L’Italia può recuperare il “decennio perduto” solo se torna a crescere a un ritmo superiore al due per cento l’anno in termini reali. Uno sforzo che oggi sembra immane perché una volta caduti nella palude, è sempre più difficile uscirne: la melma tende a trasformarsi in sabbie mobili. Però sulla carta esistono tutte le condizioni, se gli italiani ritrovano lo spirito che li ha guidato fuori da altre grave crisi, come negli anni ’70 o negli stessi anni ’90. Hanno bisogno di fiducia e di credibilità.
Faccia della lotta alle corporazioni la chiave della sua battaglia di rinnovamento. Il Paese è bloccato dal groviglio degli interessi costituti, la politica, le banche, i confindustriali, la burocrazia statale, i sindacati, le amministrazioni locali: tutte le istituzioni attraverso le quali la società si struttura sono diventate rocche inespugnabili dove i signori dell’interesse privato si battono contro l’interesse pubblico. La libertà da questa dittatura del particolare è il primo compito di un governo liberale.
E proponga all’intera società italiana un nuovo patto che abbia al centro il lavoro. Lavorare meglio, lavorare tutti. Per questo è necessario sciogliere i lacci che legano il Paese.
Vinta la battaglia dello spread sui titoli di Stato, bisogna vincere le battaglie contro tutti gli altri spread che ci rendono più deboli rispetto ai nostri vicini: i servizi privati e pubblici, la pubblica amministrazione, la sicurezza, la legalità, tutto quello che ci tiene al 79esimo posto su 145 paesi nell’indice della competitività elaborato dalla Banca mondiale.
Il suo tallone d’Achille è il fisco perché l’aggiustamento, finora, è avvenuto soprattutto aumentando le imposte (e tagliando le pensioni). Lei non deve promettere nulla e non lo farà, non fa parte del suo stile. Ma può senza dubbio impegnarsi affinché, una volta raggiunto il pareggio del bilancio, ogni euro in più vada a ridurre il carico fiscale. Ciò è possibile facendo funzionare davvero la spending review. Su 800 miliardi di spesa pubblica, lei finora si è impegnato a ridurne otto. E’ possibile fare di più e meglio, spostando dalle entrate alle uscite correnti l’asse del risanamento, come Mario Draghi ha più volte sollecitato.
Un patto per il lavoro, un patto fiscale e un patto istituzionale per riformare lo stato e la politica. Ecco i tre pilastri (per dirla con il gergo degli eurocrati).
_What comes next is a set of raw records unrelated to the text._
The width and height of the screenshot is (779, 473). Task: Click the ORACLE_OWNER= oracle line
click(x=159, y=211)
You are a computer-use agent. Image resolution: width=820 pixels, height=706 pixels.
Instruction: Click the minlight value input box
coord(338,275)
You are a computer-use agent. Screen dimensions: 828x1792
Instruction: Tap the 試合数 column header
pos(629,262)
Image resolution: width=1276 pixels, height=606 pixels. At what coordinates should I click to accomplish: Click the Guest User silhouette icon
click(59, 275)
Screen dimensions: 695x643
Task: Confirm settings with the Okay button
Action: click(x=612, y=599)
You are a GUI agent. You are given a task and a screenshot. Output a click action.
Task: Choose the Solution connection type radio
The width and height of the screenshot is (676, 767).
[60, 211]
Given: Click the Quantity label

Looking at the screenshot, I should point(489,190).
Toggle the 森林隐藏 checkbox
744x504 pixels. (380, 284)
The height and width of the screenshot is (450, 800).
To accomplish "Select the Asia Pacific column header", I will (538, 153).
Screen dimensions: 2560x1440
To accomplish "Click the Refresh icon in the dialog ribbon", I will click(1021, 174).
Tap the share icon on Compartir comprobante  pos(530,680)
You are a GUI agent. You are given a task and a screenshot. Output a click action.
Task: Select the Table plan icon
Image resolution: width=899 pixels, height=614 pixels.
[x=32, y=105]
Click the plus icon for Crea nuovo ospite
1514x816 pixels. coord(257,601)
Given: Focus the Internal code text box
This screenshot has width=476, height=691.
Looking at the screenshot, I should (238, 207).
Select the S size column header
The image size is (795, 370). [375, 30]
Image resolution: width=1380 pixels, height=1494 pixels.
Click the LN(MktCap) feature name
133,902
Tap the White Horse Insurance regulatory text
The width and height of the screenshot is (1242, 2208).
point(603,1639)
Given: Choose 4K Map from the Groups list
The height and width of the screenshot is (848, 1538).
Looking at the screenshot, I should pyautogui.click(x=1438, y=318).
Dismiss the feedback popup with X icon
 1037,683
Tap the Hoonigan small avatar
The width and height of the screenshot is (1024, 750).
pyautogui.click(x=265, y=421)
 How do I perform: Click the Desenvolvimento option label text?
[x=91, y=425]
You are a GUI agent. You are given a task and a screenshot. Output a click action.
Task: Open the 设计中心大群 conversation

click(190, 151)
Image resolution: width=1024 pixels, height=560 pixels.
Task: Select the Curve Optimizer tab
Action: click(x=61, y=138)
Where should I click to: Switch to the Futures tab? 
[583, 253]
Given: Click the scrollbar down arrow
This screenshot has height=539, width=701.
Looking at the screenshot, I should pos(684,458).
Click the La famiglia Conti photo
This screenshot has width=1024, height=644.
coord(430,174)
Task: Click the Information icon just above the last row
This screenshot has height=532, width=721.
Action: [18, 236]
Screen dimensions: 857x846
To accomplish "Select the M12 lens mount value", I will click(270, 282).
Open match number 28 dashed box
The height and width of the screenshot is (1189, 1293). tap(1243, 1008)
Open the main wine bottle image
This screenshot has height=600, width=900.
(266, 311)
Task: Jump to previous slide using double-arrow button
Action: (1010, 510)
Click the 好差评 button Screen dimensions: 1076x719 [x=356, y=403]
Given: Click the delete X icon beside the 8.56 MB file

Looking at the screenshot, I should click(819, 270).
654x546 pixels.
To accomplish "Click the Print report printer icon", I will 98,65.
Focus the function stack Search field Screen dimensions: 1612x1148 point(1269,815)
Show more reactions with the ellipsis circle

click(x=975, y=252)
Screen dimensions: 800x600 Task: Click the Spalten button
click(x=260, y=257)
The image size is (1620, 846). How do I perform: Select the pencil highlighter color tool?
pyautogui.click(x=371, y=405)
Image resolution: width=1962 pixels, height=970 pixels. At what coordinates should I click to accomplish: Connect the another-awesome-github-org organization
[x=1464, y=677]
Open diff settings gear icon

Contro il populismo si può cavalcare la buona politica, snella, come servizio. Dentro questa riforma c’è il finanziamento pubblico. L’abolizione è stata chiesta per referendum e sarebbe bene prenderlo sul serio. Ma non è da Monti cavalcare l’estremismo. Forse potrebbe seguire la linea britannica: finanziamento minimo ai partiti che non sono in grado di autofinanziarsi, come garanzia di rappresentanza democratica. Per tutti, trasparenza e pubblicità dei finanziamenti.
Un programma ambizioso, che certamente Monti da solo, con la sua formazione di ardimentosi, non sarebbe in grado di realizzare. Dovrà cercare il consenso, dovrà discutere, negoziare. Naturale, l’arte del governo è fatta così in qualsiasi paese. Ma il professore può esserne il garante e l’esecutore, proprio perché la vera, grande innovazione è la volontà di chiudere con i veti che hanno bloccato persino governi con maggioranze amplissime, come l’ultimo Berlusconi. Non potrebbe farlo un governo di sinistra paralizzato da altri lacci e laccioli: la Cgil, le cooperative, i gruppi di pressione più vari, gli amministratori locali, e via di questo passo. E Pier Luigi Bersani non è Tony Blair che ha saputo superare l’ipoteca delle Trade Unions sui vertici del partito laburista. Non può farlo, naturalmente, un eventuale Berlusconi Tre (anche se le possibilità di un suo ritorno, oggi come oggi, sono minime). Non si tratta di scegliere il male minore. Si tratta, al contrario, di presentarsi al paese come l’unico che in questo momento sia in grado di gestire una fase di decantazione e modernizzazione. Poi la sinistra potrà fare la sinistra e la destra la destra. Come in tutte le democrazie normali.